How Hostney handles font sizing#

Font size is a theme and CSS concern – it does not depend on the host. But a few Hostney details interact with it in small ways worth noting.

FastCGI page caching serves the fully-rendered HTML with inline styles and referenced stylesheets intact, so font size changes in Global Styles or theme.json are cached along with the page. When you change font size settings, the Hostney Cache plugin’s purge mechanism clears the affected URLs automatically so the new sizes go live immediately – no manual cache clear needed for the common case.

For sites using custom @font-face declarations with the font files served from your own /wp-content/uploads/ or theme directory, HTTP/2 and HTTP/3 multiplexing deliver the font files alongside the HTML and CSS on the same connection. That matters when you pair new font sizes with new font families – the fonts arrive fast enough that the layout does not shift visibly when they load.

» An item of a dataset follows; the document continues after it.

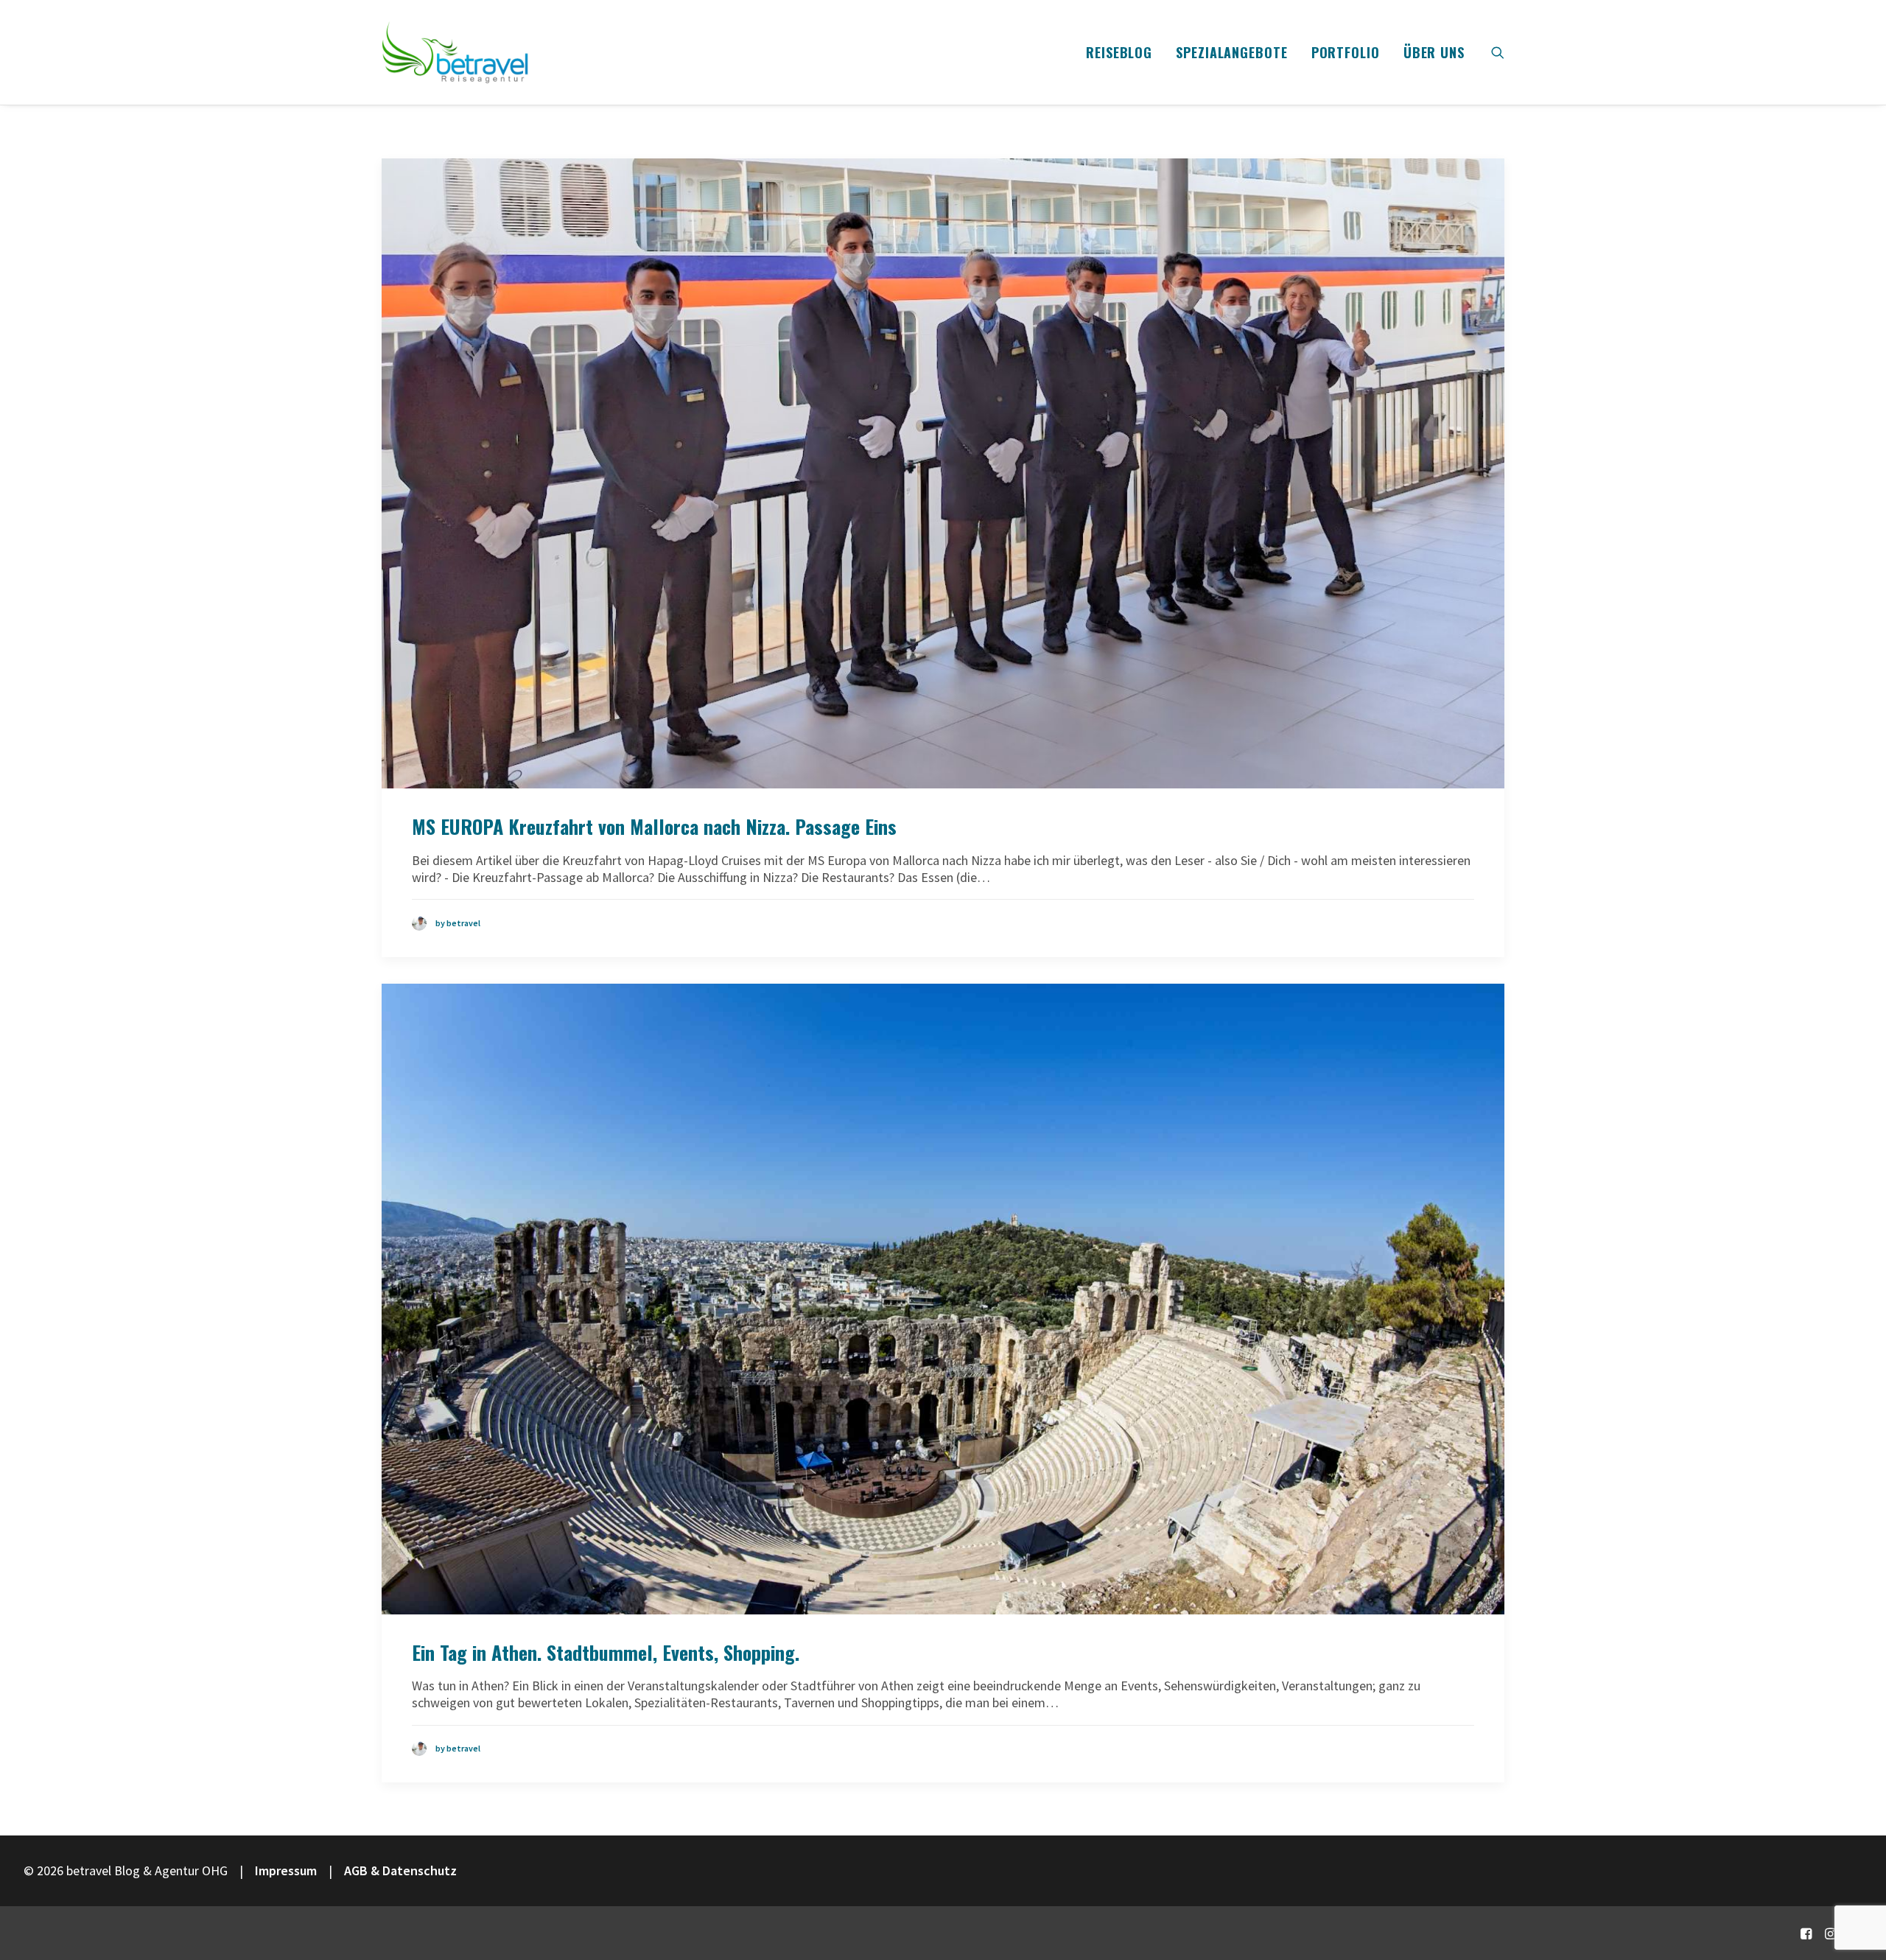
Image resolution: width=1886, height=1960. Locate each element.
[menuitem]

The built-in file manager’s code editor has syntax highlighting for JSON, which makes editing theme.json safer than doing it in a plain text field. If you are setting up a child theme to hold your typography overrides, the file manager guide covers creating the child theme directory, dropping theme.json and style.css into it, and activating without needing SFTP.

Summary#

In WordPress, font size lives in multiple places depending on whether you want a single-block change or a site-wide setting. For one block, use the Typography panel in the block editor’s right sidebar. For everything site-wide on a block theme, use Appearance > Editor > Styles > Typography or edit theme.json in a child theme. On classic themes, check the Customizer for a Typography panel, and fall back to Additional CSS when the theme does not expose what you need. Use rem or em for body sizes so user preferences still work, keep mobile body text at 16px or larger to avoid iOS auto-zoom on input focus, and hold headings at a clear visual size ratio above the body. Font size is different from font family – if you want a different typeface, the custom fonts guide has that covered separately.